I think it's easier to think of from the perspective of blue collar labor. It's further out there time-wise, but let's assume we get a humanoid robot that can do any labor a human can do. It costs $25,000 and maybe a couple grand a year to operate. Works 20 hours a day when it's not charging.

The construction worker it replaces isn't going to start managing a team of robots construction robots - there's already a GC doing that, and you can't scale building nearly the way you can scale writing code because of physical constraints. When the robot I've described exists, a huge swathe of the population is going to be unemployed. There's no competitor to hire them because the competitors just get robots too.

>The construction worker it replaces isn't going to start managing a team of robots construction robots

Some of them will. You've slashed construction labor cost to 5% of what it was before. With that and a similar reduction throughout the supply chain means we're going to start building a lot more stuff.

  • Even if we start building a lot more stuff, you still don't need those construction workers. You have a GC to manage the whole project, aided by an AI who's handling scheduling/operations/logistics. You have a detailed plan to build against.

    So why do you need former construction workers to manage the robots? Why can't the GC and management AI run the whole thing?

    Maybe there's some scenario where you still need something like one licensed person from each skilled trade to be responsible for the robots employing those trades. But there's no way you need everyone who worked on building sites managing robots, no matter how much construction you're doing.

    • That's pretty far away from where we're at. If things do get that far it's not going to be a problem. Eventually the robots will murder us in our sleep and our worries will be over.

  • For which poor unemployed people who just got laid off due to AI are the Robots building house for? More abstractly, for whom are we creating are these productivity miracles and surplus for. Does a rich person suddenly need a million iPhones for himself and himself alone?

Someone will always have to prompt the AI, it can't just do that on its own. Or rather, maybe it can (you can just prompt it to "kindly do the needful" in a completely unspecific way) but the results won't be any good.

  • Sure, but the question is at what layer of abstraction do you have to prompt the AI?

    You used to have to prompt the AI by starting to write the actual line of code you want, which it could autocomplete. Then you had to prompt it to write simple scripts or functions. The amount of scope you can prompt keeps getting bigger and bigger. Eventually, you have a PM or a CEO just telling it what features you need. Maybe it's a PM and a designer and a CEO and a CTO, but it will eventually get to the point where the number of people you need to do the prompting shrinks orders of magnitude from company sizes today. Maybe you just give the AI some money, prompt it to start a money-making business, and it goes out and does the same research and analysis that a seasoned entrepreneur would do to find an opportunity then builds out the business from there.

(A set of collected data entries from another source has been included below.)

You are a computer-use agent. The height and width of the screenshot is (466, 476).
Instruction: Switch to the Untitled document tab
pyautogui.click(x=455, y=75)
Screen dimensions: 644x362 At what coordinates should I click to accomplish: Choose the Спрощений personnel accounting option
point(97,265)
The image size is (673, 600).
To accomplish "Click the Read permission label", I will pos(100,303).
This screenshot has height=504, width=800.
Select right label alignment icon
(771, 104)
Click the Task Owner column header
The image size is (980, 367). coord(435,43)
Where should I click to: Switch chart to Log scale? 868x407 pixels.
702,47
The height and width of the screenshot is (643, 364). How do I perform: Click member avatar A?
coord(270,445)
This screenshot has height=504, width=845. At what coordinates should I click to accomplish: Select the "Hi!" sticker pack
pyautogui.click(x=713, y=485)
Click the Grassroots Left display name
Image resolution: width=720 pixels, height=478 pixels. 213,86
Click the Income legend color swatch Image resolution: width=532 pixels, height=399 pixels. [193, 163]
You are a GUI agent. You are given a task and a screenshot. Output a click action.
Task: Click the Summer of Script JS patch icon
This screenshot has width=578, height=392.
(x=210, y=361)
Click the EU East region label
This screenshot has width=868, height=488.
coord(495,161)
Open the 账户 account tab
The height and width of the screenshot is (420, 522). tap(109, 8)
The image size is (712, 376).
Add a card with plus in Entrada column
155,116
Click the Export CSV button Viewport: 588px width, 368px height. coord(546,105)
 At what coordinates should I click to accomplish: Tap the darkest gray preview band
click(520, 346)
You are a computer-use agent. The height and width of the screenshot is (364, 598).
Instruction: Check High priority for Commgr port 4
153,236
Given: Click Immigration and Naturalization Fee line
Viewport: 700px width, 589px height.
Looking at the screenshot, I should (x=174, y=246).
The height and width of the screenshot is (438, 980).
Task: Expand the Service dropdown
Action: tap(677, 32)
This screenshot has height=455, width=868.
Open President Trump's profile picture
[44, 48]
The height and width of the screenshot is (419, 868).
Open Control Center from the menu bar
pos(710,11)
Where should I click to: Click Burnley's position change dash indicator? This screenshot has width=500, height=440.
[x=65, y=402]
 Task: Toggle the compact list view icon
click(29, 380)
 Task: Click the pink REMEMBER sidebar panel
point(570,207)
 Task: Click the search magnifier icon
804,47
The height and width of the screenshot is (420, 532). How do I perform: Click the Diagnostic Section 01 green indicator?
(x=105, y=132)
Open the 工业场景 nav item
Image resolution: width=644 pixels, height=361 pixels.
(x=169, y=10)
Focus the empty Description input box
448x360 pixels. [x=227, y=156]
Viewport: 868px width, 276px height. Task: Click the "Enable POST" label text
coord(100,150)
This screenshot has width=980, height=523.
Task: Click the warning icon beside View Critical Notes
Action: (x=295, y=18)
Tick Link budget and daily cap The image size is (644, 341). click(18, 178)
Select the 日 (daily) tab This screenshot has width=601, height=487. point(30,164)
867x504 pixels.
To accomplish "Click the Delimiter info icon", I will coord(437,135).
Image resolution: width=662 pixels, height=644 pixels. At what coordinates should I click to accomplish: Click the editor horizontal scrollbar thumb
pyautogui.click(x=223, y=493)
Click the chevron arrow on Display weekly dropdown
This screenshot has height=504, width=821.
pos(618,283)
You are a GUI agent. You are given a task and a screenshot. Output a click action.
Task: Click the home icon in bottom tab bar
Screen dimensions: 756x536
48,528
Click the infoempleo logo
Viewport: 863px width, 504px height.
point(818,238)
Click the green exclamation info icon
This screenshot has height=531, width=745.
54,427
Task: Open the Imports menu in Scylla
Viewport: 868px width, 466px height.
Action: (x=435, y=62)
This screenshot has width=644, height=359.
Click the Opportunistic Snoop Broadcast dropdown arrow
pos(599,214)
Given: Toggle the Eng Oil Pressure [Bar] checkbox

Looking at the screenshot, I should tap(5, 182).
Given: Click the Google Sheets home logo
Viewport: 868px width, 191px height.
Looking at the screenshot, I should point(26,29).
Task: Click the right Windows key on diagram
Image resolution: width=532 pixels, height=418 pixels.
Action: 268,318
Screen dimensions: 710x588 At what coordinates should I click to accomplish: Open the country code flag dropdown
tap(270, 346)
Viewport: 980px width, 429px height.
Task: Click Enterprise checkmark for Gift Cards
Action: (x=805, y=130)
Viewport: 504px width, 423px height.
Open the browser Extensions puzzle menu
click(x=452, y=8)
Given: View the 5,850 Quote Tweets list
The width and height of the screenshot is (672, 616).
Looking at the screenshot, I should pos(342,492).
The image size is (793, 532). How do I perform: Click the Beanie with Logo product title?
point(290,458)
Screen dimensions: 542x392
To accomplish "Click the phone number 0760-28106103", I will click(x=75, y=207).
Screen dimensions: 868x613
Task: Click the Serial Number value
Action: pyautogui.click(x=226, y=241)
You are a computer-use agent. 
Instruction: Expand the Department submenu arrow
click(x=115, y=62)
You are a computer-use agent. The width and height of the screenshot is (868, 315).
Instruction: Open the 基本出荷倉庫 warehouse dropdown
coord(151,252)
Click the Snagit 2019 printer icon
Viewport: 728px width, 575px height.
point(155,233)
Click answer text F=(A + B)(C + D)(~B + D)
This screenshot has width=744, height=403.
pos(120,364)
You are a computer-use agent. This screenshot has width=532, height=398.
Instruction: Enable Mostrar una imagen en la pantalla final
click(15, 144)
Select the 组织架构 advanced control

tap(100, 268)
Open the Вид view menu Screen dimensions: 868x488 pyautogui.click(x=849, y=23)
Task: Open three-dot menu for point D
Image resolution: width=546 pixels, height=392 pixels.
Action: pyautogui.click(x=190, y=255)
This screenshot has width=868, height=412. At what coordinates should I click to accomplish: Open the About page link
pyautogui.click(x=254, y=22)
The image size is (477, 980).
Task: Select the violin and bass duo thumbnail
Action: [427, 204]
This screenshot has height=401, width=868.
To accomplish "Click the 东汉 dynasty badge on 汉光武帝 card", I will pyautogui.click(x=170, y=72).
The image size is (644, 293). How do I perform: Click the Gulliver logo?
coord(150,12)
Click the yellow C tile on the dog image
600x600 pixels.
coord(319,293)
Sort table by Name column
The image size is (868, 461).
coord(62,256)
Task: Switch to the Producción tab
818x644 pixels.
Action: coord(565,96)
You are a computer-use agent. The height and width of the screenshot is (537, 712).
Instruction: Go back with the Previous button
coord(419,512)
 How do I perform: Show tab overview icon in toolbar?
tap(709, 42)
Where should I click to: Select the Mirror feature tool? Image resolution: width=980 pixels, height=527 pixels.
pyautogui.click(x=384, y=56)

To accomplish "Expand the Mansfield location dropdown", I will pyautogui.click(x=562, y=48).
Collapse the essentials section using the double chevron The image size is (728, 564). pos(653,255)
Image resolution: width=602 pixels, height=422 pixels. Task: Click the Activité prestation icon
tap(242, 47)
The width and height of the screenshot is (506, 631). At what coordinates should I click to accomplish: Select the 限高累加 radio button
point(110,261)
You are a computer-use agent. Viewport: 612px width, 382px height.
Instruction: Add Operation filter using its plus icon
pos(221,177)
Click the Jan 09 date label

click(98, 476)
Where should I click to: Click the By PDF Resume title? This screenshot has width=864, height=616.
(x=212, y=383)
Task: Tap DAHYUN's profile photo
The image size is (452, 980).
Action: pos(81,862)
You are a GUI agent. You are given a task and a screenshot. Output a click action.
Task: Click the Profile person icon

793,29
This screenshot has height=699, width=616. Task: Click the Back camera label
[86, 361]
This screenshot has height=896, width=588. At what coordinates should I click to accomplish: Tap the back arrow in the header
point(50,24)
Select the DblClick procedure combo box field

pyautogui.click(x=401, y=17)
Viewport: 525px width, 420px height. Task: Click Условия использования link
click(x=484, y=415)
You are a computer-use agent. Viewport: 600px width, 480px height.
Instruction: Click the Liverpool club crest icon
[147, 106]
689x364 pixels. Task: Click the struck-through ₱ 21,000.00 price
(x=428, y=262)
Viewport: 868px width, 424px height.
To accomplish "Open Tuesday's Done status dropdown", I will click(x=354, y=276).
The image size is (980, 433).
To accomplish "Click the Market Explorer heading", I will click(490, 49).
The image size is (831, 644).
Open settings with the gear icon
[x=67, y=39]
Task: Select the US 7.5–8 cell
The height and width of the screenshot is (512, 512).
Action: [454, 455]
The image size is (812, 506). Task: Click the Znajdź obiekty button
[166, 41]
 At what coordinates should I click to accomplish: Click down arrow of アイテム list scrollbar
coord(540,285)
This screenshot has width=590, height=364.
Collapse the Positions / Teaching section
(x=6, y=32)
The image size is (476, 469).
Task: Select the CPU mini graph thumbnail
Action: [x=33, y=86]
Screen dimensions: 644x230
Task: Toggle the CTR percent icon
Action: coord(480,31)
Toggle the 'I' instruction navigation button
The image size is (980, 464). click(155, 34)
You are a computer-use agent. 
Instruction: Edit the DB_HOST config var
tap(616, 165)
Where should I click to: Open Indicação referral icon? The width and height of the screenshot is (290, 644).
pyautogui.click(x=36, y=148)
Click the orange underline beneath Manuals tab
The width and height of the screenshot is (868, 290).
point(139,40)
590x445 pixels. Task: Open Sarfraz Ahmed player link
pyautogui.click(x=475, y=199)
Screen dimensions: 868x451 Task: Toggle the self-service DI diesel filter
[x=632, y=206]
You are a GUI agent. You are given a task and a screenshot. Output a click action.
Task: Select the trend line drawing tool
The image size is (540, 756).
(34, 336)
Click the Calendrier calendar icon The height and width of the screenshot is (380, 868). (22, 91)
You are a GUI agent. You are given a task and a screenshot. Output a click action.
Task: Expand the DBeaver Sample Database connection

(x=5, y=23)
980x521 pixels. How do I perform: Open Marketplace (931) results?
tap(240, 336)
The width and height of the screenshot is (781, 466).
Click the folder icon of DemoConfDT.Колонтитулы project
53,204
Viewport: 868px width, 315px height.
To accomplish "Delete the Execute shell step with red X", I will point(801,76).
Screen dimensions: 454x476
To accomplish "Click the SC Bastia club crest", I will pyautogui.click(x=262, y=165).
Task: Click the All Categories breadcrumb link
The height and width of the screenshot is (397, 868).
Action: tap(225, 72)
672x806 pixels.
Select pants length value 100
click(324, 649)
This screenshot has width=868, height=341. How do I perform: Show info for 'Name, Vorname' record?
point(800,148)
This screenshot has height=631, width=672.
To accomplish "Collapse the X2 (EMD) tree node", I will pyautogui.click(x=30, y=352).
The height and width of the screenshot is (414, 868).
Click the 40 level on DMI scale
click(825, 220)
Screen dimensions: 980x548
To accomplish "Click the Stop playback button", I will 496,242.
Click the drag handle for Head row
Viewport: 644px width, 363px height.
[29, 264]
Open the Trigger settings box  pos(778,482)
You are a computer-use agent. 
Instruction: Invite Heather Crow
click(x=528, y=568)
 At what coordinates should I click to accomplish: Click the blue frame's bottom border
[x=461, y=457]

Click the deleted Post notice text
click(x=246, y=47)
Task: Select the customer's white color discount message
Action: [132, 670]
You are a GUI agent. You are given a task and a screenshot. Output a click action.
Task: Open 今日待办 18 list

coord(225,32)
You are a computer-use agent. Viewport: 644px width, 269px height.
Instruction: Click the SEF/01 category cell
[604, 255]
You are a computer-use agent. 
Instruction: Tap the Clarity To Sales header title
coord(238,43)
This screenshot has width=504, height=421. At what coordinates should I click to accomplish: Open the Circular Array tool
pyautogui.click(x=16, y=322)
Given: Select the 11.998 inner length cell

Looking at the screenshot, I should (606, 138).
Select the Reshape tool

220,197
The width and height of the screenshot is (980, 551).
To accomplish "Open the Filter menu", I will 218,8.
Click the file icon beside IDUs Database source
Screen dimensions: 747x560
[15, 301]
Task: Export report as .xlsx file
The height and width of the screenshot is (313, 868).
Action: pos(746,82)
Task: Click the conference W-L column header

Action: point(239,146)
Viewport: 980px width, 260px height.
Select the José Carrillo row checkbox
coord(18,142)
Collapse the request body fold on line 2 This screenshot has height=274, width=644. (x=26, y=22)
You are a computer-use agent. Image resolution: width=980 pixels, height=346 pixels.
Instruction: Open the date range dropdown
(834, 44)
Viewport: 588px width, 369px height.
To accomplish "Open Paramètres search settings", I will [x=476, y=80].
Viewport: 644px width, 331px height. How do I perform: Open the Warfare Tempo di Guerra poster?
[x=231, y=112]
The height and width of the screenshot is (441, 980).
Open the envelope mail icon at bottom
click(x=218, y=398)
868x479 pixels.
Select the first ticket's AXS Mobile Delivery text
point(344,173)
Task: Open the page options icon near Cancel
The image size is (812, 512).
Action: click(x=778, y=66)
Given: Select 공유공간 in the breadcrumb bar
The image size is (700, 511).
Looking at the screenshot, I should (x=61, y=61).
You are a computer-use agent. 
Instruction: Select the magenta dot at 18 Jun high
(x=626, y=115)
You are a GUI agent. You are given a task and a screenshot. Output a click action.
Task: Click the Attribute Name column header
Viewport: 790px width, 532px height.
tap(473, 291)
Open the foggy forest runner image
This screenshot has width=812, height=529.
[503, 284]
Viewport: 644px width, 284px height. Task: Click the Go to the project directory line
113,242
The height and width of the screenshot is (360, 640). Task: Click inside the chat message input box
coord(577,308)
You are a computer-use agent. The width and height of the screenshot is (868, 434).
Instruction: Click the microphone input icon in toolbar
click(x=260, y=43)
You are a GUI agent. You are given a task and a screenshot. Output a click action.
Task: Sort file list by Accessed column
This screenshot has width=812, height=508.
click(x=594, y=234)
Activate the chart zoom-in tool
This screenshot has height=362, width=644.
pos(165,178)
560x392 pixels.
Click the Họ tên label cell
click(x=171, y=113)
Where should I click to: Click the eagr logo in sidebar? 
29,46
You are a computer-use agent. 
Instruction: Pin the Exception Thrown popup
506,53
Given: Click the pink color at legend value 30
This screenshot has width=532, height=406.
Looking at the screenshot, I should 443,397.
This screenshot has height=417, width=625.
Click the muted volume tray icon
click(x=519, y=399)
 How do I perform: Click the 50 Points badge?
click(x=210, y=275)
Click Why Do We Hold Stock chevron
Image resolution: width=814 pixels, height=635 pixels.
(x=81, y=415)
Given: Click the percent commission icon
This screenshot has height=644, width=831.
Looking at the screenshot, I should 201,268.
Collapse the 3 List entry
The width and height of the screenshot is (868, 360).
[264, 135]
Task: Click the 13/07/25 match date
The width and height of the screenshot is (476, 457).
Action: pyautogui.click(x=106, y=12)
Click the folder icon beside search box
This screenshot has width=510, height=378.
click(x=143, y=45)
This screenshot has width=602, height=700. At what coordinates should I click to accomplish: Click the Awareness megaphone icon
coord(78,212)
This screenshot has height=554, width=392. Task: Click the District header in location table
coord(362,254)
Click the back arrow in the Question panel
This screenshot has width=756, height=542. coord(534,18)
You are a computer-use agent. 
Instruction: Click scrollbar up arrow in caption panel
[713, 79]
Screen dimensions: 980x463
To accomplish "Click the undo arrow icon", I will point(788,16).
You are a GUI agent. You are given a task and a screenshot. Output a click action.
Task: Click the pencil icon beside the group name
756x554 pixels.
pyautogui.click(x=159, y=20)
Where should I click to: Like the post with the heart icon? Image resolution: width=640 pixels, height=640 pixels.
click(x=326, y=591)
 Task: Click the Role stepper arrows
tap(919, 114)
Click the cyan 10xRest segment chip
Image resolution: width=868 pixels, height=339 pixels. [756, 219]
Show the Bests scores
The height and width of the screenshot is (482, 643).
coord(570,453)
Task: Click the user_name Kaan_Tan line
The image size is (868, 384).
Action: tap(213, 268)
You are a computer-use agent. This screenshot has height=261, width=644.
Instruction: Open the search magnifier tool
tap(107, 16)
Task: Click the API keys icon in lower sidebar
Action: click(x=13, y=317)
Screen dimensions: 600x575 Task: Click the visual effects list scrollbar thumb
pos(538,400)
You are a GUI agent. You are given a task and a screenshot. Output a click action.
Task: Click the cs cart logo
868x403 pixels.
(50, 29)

    > the results won't be any good

    Maybe, but I wouldn't bet on that. The trend over time has been that the results from prompting AI to do things have gotten better. I used to prompt it to build me dashboards and it would fail spectacularly. Now it one-shots them. Maybe the code is terrible (though doesn't matter for me, I'm the only one using it and I can verify the dashboard content is correct), but if the trend continues, it'll get better. Maybe the trend won't continue, but I've yet to come across a good explanation of why AI capabilities will just top out and cease improving forever.

  • Eventually all prompts distill to "raise the stock price year-over-year". Once we get CEO-bot, that's all we'll have to tell em.

  • Always? I mean, that's the hope, but they only have to be good enough to be of use for the rest of us to be unneeded.